How Global Governance of Sea Level Rise May Obscure Colonial Drivers of Climate Vulnerability
By
Steig, Florian
Summary
This article analyzes how sea level rise (SLR) is being reframed as a global political problem through the institutionalization of debates within UN climate governance and the creation of the Ocean Rise & Coastal Resilience Coalition (ORCRC). Using a poststructuralist governmentality framework, the author examines how SLR is rendered governable globally, arguing that the dominant framing as a biophysical challenge for humanity risks obscuring the socioeconomic and colonial drivers of climate vulnerability. The analysis traces how this globalized vision of coastal resilience privileges transnational knowledge infrastructures, embeds adaptation in cost-benefit logics, and opens coastal cities to investment, potentially undermining the transformative potential of the SLR agenda.
Source
Key quotes
· 3 pulledSea level rise (SLR) is increasingly reframed as a global political problem, no longer confined to local adaptation needs or the struggles of atoll nations.

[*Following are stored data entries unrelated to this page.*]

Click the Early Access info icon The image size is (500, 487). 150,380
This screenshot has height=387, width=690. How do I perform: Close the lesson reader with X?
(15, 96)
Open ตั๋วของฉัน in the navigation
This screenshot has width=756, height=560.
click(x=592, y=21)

I argue that the dominant problematization of SLR as a biophysical challenge for humankind risks obscuring the socioeconomic and colonial drivers of climate vulnerability, which could undermine the transformative potential of the SLR agenda.
Through a globalized vision of (coastal) resilience, this governmentality privileges the rollout of transnational knowledge infrastructures, embeds adaptation in cost–benefit logics, and opens coastal cities to investment.